■ Problem set ■
• a. In the passage on the stalled IMF talks, on what day were the talks for the 7th review scheduled to end?
• b. Write the next part of the piece on the stalled IMF talks, picking up after its final sentence.

■ Supplied text ■
****************

The country is now veering dangerously towards a combined political and economic crisis. The IMF talks have hit an impasse over the untargeted subsidies on power and fuel announced by the Prime Minister only four days before the 7th review of the ongoing facility was to begin has cast a pall of uncertainty over the entire program. The talks for the 7th review were scheduled to end on Friday, March 11. But that date came and went without an announcement, and the next day reports emerged that the talks have hit an impasse and both sides have agreed to keep talking on Monday. And the same reports said that both sides were far from agreeing on a resolution, with the Fund refusing to continue with the subsidies and the amnesty scheme and the government refusing to withdraw these.
If the talks drag on inconclusively this will become the second time the government has given commitments only to backtrack on them within weeks. The 6th review had ended almost exactly one year ago, with the government committing to withdraw the Covid stimulus and pass key legislation, only to withdraw from the commitments as soon as the funds were released by the IMF. Those talks then dragged on for more than 10 months, with the government announcing a new date for the resumption of the program every few weeks, until February when accession was finally obtained. But the commitments the government had entered into specifically said no more amnesty schemes, no more untargeted subsidies, limiting recourse to State Bank intervention for exchange rate support, and aiming for a small primary balance surplus by the end of the fiscal year.

****************

■ Data shown ■
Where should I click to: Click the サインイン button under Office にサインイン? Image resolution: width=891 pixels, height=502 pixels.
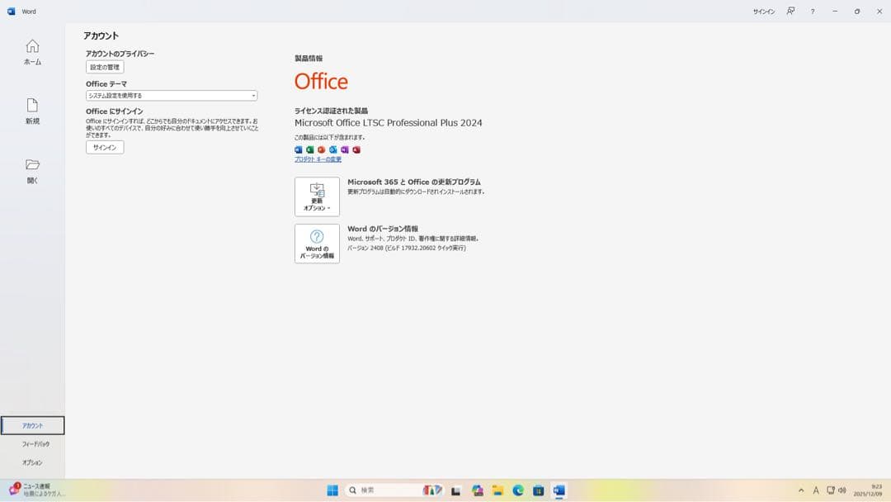tap(104, 147)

****************

■ Expected outputs ■
• a. Friday, March 11.

• b.
Today almost all these commitments, given only weeks ago, are in doubt and the fund seems to be near the end of its patience. Another inconclusive round of talks that drags on for an extended period of time will not be taken well by the market, or by the country’s creditors. And the impact of this will inevitably land on the exchange rate, potentially fueling another round of exchange rate depreciation which in turn will fuel another round of inflation. The inflationary fire the government is trying to put out with untargeted subsidies was ignited by its zeal to kickstart growth using massive fiscal and monetary stimulus right after the Covid lockdowns were lifted.
The fire was aggravated by a global price surge that followed. Today they are trying to stamp out this inflationary fire with tools that will only aggravate the problem rather than mitigate it. This is a self-defeating cycle that not only goes against the commitments given by the government to the fund but also undermines the very macroeconomic stability that is touted as its signature success in the second year of its rule. If continued, this cycle eventually carries the country towards a balance of payments crisis amidst spiraling inflation, a deadly cocktail that will require an even more tough adjustment to bring under control.
What is worrying, and what gives the moment the feel of an impending crisis, is the paralysis that has set in on the political scene at the same time. An embattled and embittered Imran Khan is now increasingly bearing the look of a weak and desperate man, flailing with all high might to hold on to power. He is lashing out at his political foes in language and political moves that smack of desperation. Meanwhile, he is running with a very dangerous line in telling the country that his political difficulties have been engineered by western governments to “perpetuate the country’s slavery”.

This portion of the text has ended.